The EuroCham and the HKSAR government are still trying to “get the right policies and regulations in place” to allow European companies to practically and maximally exploit the Greater Bay Area’s potential, says Gollob. The ease of transportation and preferential policies supporting regular commutes between Hong Kong and other cities in the Greater Bay Area, and favorable policies concerning business and income taxation, are a step forward, allowing European companies to become fully engaged in the Greater Bay Area market.

 As for future links in merchandise trade and investment, as well as commercial and business collaboration between Europe and Hong Kong, Gollob is positive about a long-term partnership and trade relationship.
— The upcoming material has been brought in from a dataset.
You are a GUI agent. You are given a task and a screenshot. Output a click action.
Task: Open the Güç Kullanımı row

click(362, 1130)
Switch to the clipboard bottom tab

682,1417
European companies generally adopt an upbeat attitude when it comes to tapping the mainland market and the Greater Bay Area, in particular.

The caveat, however, is that a positive picture can only emerge if the most pressing issues created by the pandemic can be fixed. The continuing travel restrictions (which interrupt business trips and commutes between Hong Kong and the mainland), as well as a disrupted global supply chain, have generated a lot of uncertainties. We have to find an answer to the problem and retain confidence in Hong Kong and the mainland from a European and international investor’s perspective, Gollob reckons.

 The EuroCham, he says, is obliged to “lubricate” conversations with the Hong Kong authorities and all stakeholders in Hong Kong, voice all the challenges that could deter European companies from doing business in Hong Kong and other Greater Bay Area cities, and proactively hammer out a solution through dialogue.